Bebe Rexha also said, “FGL and I wrote a song that people are connecting to.” But this is only partially true. They may be connecting “to” it, but they may not be connecting “with” it. As Saving Country Music has explained in the past, “Meant To Be” very specifically benefited from $0.69 song price discounts, and favorable placement on Red Music YouTube Playlists to fabricate the impression of organic interest in the song early on. It also benefited from uncharacteristically favorable placements on three of Spotify’s four biggest country music playlists.

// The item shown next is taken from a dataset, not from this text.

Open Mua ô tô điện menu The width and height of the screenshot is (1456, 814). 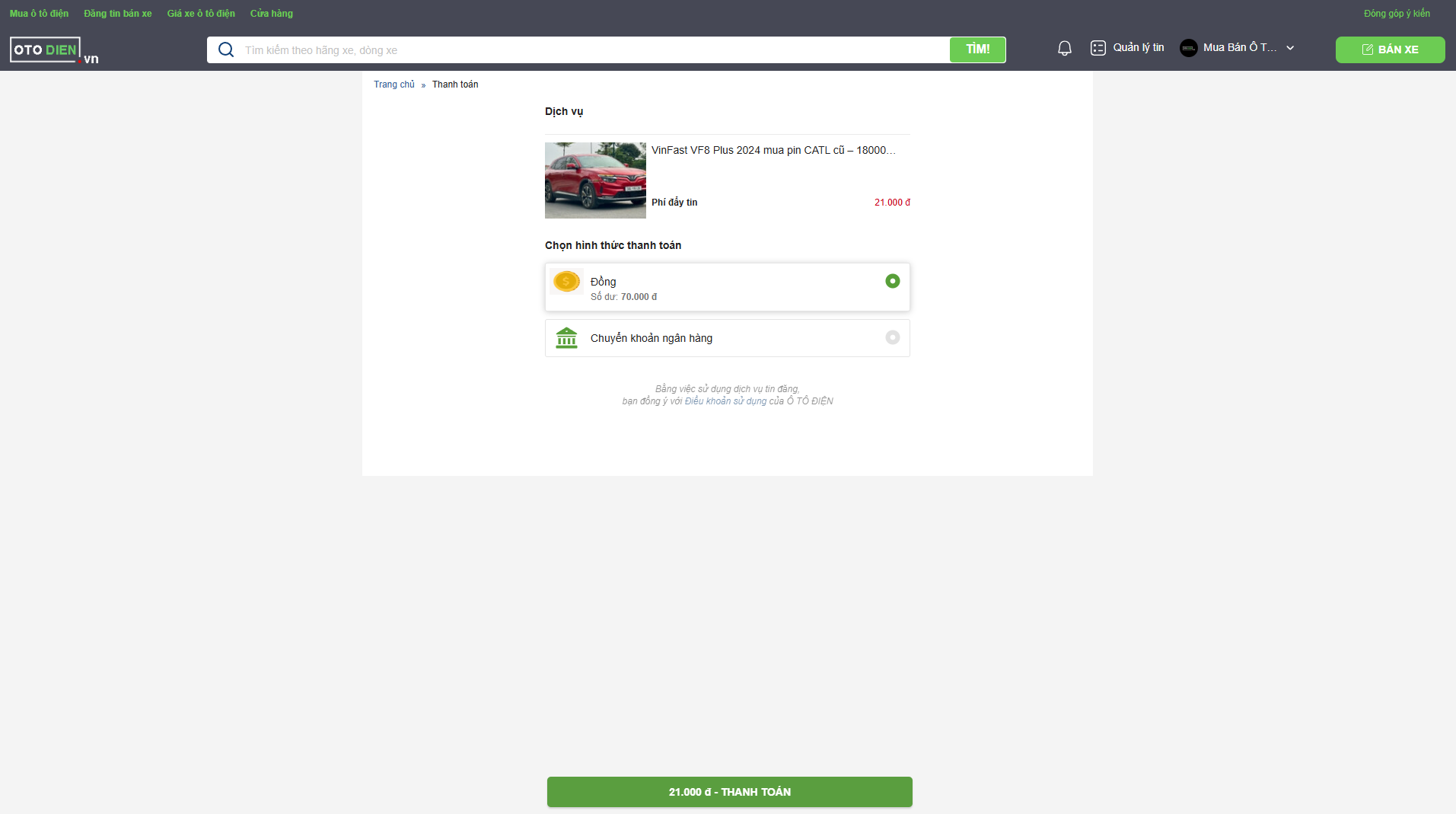(x=39, y=14)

Perhaps subsequently the song has taken on a life of its own, but with so much information coming in just in the past week about the ability to buy spots and plays on playlists, and seeing how “Meant To Be” clearly benefited from playlist placement early on, who knows how much of the song’s success is due to appeal in the market. We’re living in the steroid era of streaming, and it’s just a matter of time before the asterisks start getting handed out, and “Meant To Be” may be chief among them.

Bebe Rexha also says, “Music is about pushing boundaries.” Maybe pop music is about pushing boundaries. Maybe hip-hop and EDM, and even rock are about pushing boundaries. But country music has always been about preserving boundaries, and paying homage to the past.

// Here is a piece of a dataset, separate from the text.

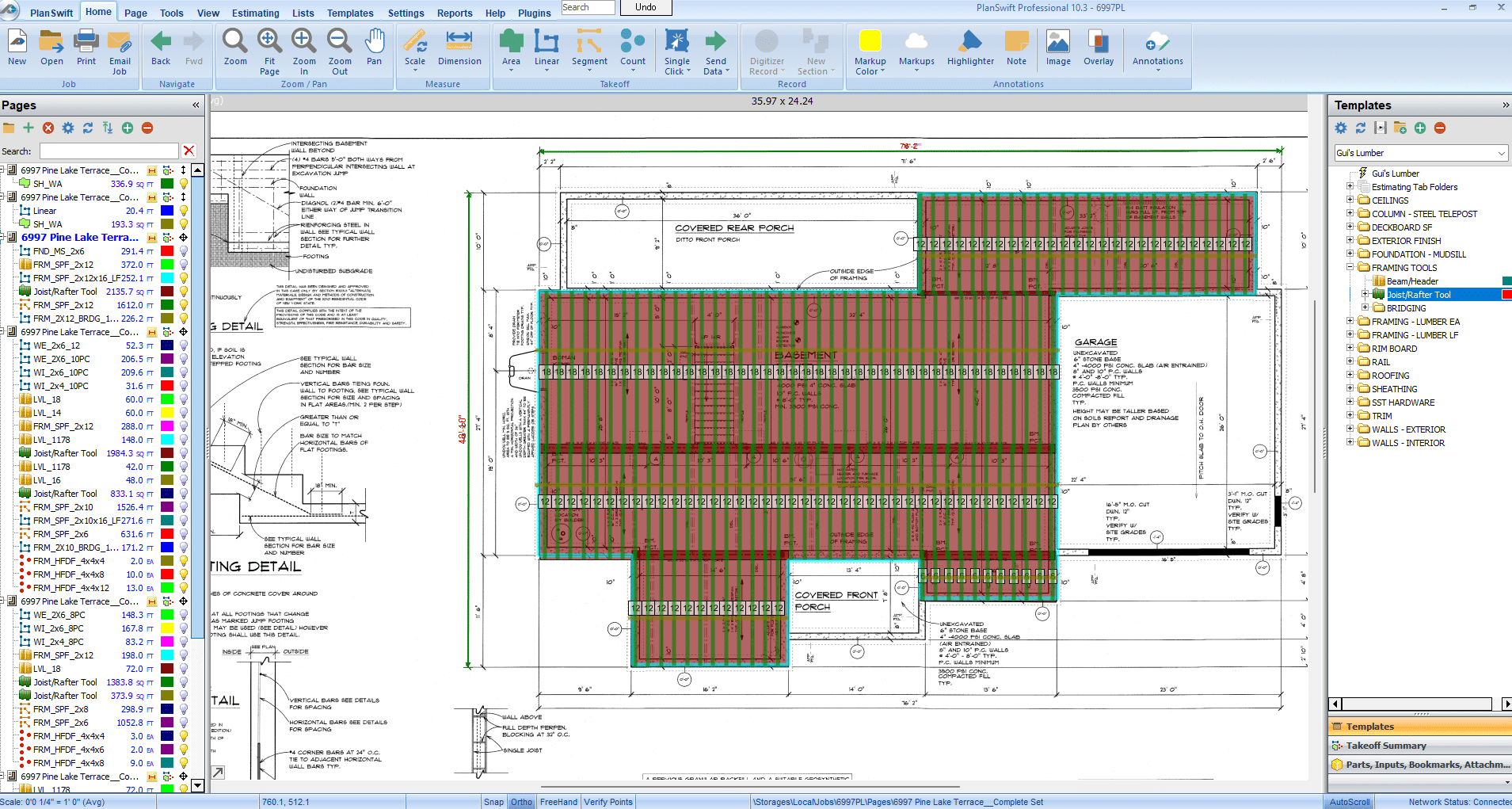Open the Gui's Lumber template dropdown

coord(1502,152)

Going back to the very beginning of country music—back to 1927 and The Bristol Sessions, which was the first commercial implementation of country music—artists like The Carter Familly and Jimmie Rodgers weren’t playing the contemporary music of the day. They were paying the music of their ancestors and forebearers forward, just like Roy Acuff was on the Grand Ole Opry years later, and just like The Outlaws were when they invited Acuff, Ernest Tubb, and Bill Monroe to play Willie Nelson’s Dripping Springs Reunion and early 4th of July Picnics when Nashville had put these artists out to pasture. But of course Bebe Rexha doesn’t understand this because she’s not a country artist.

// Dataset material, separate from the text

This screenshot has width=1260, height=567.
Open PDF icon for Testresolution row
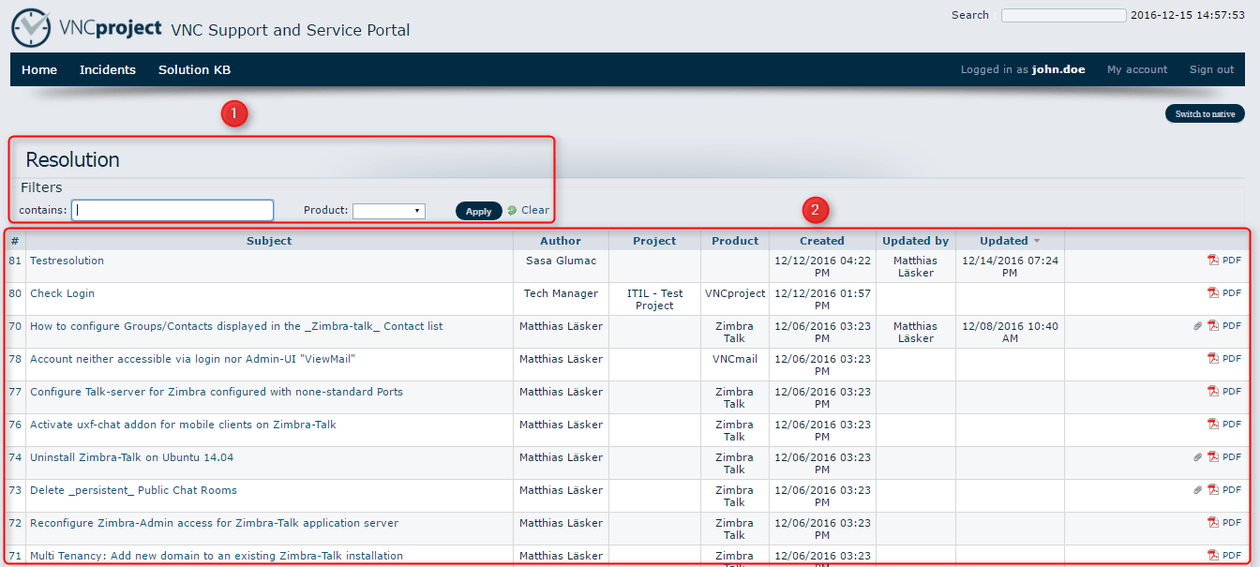point(1213,261)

Of course country music must evolve, and boundaries must be pushed to some extent. But not to the point where country music is indiscernible from it’s past, indescribable from what it’s supposed to be, and indiscernible from every other genre. It’s always the most derivative filth they try to pass off as “evolution” or “pushing boundaries.” This language is simply a cover for devolving the music to appeal to the lowest common denominator, and the widest possible audience.

If evolved, boundary-pushing music was rewarded in our time, Dan Tyminski’s record Southern Gothic would be setting records right now, not Bebe Rexha. Gangstagrass would be the cross genre collaboration creating all the buzz, not “Meant To Be.” But this isn’t about pushing boundaries at all. It’s about diminishing the value of recorded music. And it’s not even that “Meant To Be” is the worst country crossover song in history. It’s that the song is making history when it should have never been allowed on country charts in the first place.

Calling Bebe Rexha country has created a completely unnecessary point of conflict in country music. Bebe Rexha was doing just fine in pop. Why cross over into country, especially when Rexha herself is saying she doesn’t consider herself or her song as part of the country genre? Instead of writing puff pieces to cover their tracks, Billboard and Jim Asker should exude some leadership here and craft a way out of this fiasco, as well as a resolution to make sure it doesn’t happen again.

This is madness. And it’s time to put a stop to it. When Wheeler Walker Jr. is the voice of reason in a situation, you know how far you’ve slid.